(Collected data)
----

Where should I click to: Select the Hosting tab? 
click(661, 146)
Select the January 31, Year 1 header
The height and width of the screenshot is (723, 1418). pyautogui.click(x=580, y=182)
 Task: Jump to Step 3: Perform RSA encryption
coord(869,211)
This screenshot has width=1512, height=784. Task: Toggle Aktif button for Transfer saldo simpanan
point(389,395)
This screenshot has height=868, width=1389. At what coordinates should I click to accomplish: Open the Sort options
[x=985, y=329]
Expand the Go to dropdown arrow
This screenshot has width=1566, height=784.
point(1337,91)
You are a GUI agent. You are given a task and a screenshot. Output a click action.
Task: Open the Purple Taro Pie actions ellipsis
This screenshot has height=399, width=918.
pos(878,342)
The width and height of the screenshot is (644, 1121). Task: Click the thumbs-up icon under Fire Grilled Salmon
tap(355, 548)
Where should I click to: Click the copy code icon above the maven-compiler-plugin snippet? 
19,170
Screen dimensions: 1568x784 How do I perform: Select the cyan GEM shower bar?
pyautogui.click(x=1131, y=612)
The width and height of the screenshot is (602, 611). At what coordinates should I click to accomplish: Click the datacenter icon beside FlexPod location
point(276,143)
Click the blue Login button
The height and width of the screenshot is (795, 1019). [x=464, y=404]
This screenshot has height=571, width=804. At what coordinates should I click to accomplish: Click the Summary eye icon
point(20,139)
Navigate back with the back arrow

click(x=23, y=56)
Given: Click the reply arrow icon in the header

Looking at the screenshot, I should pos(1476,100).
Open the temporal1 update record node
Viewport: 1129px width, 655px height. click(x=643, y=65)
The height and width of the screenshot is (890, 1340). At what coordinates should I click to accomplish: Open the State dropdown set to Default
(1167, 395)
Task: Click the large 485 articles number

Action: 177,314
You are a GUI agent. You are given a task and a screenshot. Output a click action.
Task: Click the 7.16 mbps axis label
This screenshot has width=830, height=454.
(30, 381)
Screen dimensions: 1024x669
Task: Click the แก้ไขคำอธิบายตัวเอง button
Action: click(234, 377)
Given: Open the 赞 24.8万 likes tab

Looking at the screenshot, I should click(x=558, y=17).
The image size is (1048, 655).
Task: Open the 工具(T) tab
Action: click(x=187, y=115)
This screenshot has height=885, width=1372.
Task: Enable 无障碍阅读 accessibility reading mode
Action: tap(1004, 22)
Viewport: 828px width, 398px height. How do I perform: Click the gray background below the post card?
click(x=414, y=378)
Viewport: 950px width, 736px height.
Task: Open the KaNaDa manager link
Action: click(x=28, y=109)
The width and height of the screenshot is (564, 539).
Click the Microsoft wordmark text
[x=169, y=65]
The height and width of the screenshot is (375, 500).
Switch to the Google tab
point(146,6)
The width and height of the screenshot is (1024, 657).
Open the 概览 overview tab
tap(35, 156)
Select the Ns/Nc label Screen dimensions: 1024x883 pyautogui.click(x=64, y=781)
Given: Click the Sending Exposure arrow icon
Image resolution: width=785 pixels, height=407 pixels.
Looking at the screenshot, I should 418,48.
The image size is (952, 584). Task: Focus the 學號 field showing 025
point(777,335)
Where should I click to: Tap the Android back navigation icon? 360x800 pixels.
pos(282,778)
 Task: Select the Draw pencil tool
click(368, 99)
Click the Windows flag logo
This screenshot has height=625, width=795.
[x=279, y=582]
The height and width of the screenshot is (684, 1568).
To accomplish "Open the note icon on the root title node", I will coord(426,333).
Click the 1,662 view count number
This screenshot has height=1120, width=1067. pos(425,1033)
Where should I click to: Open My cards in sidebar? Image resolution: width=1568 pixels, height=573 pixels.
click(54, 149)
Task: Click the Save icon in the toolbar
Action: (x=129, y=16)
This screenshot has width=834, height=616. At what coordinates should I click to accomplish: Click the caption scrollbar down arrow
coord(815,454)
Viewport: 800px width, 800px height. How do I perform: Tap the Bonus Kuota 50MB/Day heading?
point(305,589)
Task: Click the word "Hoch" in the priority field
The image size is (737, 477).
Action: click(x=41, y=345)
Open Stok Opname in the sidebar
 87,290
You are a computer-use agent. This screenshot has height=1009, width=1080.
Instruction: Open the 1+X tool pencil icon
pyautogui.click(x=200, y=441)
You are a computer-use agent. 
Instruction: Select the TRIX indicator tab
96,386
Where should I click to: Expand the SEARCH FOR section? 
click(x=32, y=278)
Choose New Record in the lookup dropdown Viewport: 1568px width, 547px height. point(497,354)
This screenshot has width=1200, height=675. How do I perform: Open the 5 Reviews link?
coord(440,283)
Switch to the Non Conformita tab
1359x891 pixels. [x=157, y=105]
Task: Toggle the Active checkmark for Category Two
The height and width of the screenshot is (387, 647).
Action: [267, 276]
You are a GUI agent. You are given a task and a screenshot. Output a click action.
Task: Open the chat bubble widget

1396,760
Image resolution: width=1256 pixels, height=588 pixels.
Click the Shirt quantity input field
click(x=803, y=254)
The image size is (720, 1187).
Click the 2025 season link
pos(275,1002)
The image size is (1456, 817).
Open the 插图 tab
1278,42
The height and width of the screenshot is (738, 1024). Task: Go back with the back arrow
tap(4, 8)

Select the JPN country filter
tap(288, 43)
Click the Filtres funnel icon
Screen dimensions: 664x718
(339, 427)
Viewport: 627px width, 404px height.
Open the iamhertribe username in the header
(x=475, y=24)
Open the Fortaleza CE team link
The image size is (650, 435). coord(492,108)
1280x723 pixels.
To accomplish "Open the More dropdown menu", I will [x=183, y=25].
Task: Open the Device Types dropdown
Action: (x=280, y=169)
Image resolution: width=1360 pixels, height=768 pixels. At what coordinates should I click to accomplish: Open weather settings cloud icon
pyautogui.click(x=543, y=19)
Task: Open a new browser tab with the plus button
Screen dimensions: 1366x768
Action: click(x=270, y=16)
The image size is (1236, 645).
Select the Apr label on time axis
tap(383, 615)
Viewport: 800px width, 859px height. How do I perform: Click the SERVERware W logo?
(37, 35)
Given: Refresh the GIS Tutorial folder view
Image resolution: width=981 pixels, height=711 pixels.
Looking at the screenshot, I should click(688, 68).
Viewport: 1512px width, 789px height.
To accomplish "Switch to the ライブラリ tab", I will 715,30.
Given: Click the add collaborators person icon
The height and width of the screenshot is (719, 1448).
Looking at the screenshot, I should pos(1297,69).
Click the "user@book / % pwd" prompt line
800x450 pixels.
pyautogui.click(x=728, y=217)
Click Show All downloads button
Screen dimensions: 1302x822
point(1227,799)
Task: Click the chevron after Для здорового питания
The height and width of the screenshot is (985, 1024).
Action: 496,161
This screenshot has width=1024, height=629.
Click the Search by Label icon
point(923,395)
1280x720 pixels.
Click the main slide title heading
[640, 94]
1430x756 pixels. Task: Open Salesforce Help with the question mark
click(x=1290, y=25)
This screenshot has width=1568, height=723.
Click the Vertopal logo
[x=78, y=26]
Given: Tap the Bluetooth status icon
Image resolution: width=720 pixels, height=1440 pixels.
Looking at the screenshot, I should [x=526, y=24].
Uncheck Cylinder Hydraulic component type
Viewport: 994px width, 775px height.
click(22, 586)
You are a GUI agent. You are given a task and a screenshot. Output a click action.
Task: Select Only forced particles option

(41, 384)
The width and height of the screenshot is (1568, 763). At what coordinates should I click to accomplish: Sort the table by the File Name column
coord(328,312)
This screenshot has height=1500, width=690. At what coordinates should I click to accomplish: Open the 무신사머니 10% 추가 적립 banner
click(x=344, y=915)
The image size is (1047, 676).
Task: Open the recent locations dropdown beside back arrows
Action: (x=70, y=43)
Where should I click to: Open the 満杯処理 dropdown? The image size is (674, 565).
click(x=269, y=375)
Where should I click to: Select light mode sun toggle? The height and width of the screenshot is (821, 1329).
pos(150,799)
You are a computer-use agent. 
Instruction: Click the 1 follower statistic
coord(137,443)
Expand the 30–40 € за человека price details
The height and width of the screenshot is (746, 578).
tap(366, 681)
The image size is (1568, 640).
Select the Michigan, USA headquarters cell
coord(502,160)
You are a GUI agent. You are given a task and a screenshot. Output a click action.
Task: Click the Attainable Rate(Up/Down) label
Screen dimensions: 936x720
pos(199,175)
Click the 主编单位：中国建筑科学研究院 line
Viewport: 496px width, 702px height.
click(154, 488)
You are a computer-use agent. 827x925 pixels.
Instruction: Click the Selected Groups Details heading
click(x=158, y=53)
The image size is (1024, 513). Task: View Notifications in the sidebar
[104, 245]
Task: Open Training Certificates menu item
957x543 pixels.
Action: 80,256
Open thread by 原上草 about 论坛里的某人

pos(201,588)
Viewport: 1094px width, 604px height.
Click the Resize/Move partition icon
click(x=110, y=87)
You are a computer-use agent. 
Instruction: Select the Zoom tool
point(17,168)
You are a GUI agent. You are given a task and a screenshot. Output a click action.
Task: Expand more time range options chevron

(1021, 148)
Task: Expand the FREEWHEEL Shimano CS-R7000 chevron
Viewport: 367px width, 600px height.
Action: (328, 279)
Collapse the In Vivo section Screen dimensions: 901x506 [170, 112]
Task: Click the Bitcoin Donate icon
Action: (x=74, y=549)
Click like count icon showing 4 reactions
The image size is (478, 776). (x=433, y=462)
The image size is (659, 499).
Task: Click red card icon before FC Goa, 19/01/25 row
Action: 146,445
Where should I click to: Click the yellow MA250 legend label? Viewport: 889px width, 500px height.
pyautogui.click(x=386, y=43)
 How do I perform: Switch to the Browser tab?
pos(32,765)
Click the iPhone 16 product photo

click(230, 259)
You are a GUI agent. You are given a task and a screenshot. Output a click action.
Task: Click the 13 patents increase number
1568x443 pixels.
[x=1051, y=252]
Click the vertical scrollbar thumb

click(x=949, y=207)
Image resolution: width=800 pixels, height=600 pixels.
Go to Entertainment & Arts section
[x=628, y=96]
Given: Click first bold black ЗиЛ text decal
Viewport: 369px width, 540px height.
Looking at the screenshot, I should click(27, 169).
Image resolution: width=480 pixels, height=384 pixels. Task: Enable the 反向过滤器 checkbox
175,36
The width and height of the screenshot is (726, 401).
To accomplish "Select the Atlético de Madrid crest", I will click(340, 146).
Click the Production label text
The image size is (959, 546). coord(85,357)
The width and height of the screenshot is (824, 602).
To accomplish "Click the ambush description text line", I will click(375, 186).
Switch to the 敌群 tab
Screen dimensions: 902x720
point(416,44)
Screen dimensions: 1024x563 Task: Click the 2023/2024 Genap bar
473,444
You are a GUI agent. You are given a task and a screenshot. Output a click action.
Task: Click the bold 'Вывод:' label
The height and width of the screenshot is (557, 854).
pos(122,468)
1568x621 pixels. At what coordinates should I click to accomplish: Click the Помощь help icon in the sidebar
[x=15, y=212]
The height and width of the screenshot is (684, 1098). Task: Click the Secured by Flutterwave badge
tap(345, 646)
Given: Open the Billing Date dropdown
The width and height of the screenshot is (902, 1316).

----

• EXERCISE PROMPT
Which lines in the records contain the word "bold"? Copy each one.

• OUTPUT FOR THIS EXERCISE
Given: Click first bold black ЗиЛ text decal
Task: Click the bold 'Вывод:' label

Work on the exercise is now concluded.